City Of Dust: A Phillip Khrome Story is Niles' melding of heady but lumbering sci-fi dystopia and fairytale horros come to life. In the universe of COD all imaginative thought and expression is against the law (think Equilibrium without the sweet ass action sequences). Philip Khrome is a police officer who was deemed a ward of the state after he turned his father in for crimes of thought at the age of 7. Many years later, after Khrome kills a wanted thought-criminal, he responds to a call regarding a brutally beheaded dead body. After a thorough tech-scan, no cause of death can be found. Khrome moves the body (against procedure) and finds an old children's book full of imaginary beasts under the dead man. Thus begins the skepticism by Khrome of the law he was raised on as truth.
There are conspiracies and horrors laid out within the story that would be really interesting if our focus wasn't placed on Khrome so early.
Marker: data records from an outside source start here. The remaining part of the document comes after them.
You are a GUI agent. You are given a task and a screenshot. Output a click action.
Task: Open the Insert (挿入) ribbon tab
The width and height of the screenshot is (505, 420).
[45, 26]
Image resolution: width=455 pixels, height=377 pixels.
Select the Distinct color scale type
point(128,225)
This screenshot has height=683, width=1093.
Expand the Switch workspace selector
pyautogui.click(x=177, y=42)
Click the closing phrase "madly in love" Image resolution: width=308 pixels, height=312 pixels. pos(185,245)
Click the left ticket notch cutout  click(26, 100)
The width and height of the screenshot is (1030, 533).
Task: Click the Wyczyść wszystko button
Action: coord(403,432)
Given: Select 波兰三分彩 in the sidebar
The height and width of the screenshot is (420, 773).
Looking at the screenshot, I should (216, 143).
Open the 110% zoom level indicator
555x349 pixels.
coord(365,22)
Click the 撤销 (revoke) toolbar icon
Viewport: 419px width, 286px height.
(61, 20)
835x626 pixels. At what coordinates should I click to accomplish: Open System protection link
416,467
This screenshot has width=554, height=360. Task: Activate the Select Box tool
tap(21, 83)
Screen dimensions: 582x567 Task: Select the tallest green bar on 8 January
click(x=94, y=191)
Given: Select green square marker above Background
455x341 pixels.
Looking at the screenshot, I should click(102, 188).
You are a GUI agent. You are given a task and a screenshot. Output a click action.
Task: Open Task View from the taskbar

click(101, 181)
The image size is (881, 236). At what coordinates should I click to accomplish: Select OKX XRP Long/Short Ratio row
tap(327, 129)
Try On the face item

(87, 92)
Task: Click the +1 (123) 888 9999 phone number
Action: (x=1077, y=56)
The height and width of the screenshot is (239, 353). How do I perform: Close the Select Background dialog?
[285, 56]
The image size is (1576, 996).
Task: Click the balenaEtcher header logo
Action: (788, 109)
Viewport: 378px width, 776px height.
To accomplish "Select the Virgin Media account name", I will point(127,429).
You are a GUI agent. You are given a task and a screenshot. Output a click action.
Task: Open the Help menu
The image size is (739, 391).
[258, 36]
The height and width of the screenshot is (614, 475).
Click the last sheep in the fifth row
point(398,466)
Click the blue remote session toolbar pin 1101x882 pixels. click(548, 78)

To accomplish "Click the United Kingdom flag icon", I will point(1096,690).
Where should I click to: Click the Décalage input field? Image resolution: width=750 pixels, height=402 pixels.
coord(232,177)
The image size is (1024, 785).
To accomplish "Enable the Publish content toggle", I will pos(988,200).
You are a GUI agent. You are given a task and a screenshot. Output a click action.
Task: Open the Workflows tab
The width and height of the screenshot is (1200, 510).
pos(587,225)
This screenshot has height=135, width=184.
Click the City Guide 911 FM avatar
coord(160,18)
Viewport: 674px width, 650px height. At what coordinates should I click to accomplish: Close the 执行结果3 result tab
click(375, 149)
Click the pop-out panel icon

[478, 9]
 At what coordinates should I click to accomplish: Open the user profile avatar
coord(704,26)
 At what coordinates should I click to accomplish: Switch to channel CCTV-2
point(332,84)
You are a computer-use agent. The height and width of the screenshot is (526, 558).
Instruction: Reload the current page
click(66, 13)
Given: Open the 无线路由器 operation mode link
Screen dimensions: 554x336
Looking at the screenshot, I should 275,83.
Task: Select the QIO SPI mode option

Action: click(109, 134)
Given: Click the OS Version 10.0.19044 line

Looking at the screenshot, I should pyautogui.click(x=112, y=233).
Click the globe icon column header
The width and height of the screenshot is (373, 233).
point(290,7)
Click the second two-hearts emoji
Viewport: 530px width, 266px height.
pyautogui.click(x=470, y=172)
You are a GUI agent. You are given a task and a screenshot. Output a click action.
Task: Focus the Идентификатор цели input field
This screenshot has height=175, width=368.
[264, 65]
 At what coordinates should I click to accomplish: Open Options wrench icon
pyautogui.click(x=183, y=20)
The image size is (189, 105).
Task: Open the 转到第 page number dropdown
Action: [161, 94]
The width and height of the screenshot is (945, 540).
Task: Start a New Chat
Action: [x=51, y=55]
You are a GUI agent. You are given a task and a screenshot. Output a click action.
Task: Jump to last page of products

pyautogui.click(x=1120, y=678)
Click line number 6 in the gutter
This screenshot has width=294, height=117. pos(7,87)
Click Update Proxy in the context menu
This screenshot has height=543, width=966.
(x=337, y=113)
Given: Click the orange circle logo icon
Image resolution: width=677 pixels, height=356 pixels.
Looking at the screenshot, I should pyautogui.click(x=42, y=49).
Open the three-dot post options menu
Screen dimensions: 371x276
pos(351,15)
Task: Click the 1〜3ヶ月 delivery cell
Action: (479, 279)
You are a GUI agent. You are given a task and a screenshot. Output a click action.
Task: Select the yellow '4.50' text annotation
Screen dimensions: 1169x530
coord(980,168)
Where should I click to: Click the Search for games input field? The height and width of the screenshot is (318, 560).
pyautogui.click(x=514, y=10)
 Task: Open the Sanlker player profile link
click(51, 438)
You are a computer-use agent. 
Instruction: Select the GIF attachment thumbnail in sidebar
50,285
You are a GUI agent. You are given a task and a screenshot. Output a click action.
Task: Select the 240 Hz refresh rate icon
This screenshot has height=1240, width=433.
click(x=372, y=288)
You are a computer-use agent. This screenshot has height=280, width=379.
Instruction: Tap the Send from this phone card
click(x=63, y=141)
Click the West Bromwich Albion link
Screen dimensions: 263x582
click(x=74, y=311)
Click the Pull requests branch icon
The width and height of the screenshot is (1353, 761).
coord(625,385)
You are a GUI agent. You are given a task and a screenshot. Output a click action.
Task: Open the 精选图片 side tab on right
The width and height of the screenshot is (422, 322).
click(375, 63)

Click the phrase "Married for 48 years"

He's basically a lifelong believer in this philosophy of non-imagination who's swayed, after YEARS as a police officer, by one murder and one glimpse at an outlawed book. I felt like I was being insulted as a reader by the audacity of the creators to let their stalwart character be so easily swayed. There was little internal conflict within Khrome at all. After the initial imagination spark Khrome goes on a quest to discover the truth behind the lies of thought-crime. Followed by a love interest (also a police officer) who needs no convincing whatsoever and has no personal revelation but does not question Khrome at all and a chief of police that is revealed to be an illegal robot, he sets out to discover what unidentified killer slayed the man with the book.
This was a mess to read, asking readers to take HUGE leaps with the main character that had seemingly dismissable reasoning.
The end of the story seems to point this out to be an ongoing series. That would be fantastic, if they started over and gave the material and reader the thought they deserve.